Brief run through CT3 Interview questions

A brief run through CT3 Interview questions, Points to remember and Quick tips for the exam. 


Q. What is the difference between data and information? 

Ans: Data is facts or figures from which conclusions can be drawn. When the data is processed and transformed in such a way that it becomes useful to the users, it is known as ‘information’. For example, the weight of each individual in your classroom is data, whereas, the number of people in each weight category is information.

Q. What is a random variable?

Ans: Random (associated with a probability) variable (it takes different values). To put it neatly, it is a variable whose value is subject to variations due to chance. 
If the random variable can take a countable number of distinct values, then it is termed as a discrete random variable. For example, consider tossing of two coins and consider the random variable, X to be the number of heads observed. The possible values taken by the random variable are 0, 1, and 2 which is discrete.

If the random variable can take an infinite number of values in an interval, then it is termed as a continuous random variable. For example, the height and weight of the students in a class, annual sales of a firm, the temperature of a city.

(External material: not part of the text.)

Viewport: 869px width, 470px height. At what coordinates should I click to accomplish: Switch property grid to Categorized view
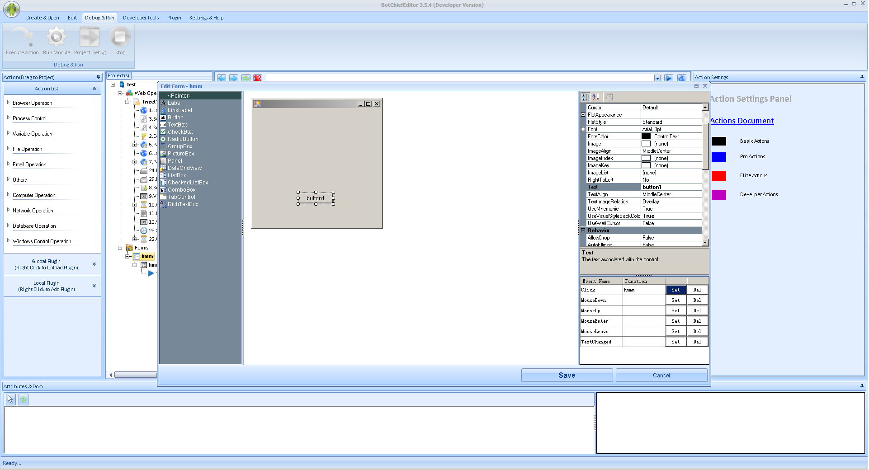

Q. What are generating functions? 

Generating functions provide a neat way of working out various properties of probability distributions without having to use integration repeatedly. They can be used to find mean, variance, higher moments of a probability distribution, distribution of a linear combination of independent random variables and determining properties of compound distributions.

Q. What is the difference between probability generating function (PGF) and moment generating function (MGF)?

Ans: The names give the game away: PGFs are used to generate probabilities, MGFs are used to generate moments.
A probability generating function (PGF) can be used to generate a set of probabilities, namely the probabilities associated with the values 0, 1, 2, 3, … assumed by a counting variable which assumes non-negative integer values.
A moment generating function (MGF) can be used to generate moments of the distribution of a random variable (discrete or continuous).

Q. Explain the concept of the p-value in layman terms?

Ans: Suppose a restaurant claims that their delivery times are 30 minutes or less on average but you think it’s more than that. You conduct a hypothesis test because you believe the null hypothesis, Ho, that the mean delivery time is 30 minutes max, is incorrect.
Your alternative hypothesis (H1) is that the mean time is greater than 30 minutes. You randomly sample 100 delivery times and observe that delivery times are more than 30 minutes only twice. So your p-value (probability value) turns out to be 0.02, which is less than your significance level, 0.05. In real terms, there is a probability of 0.02 that you will mistakenly reject the pizza place’s claim that their delivery time is less than or equal to 30 minutes.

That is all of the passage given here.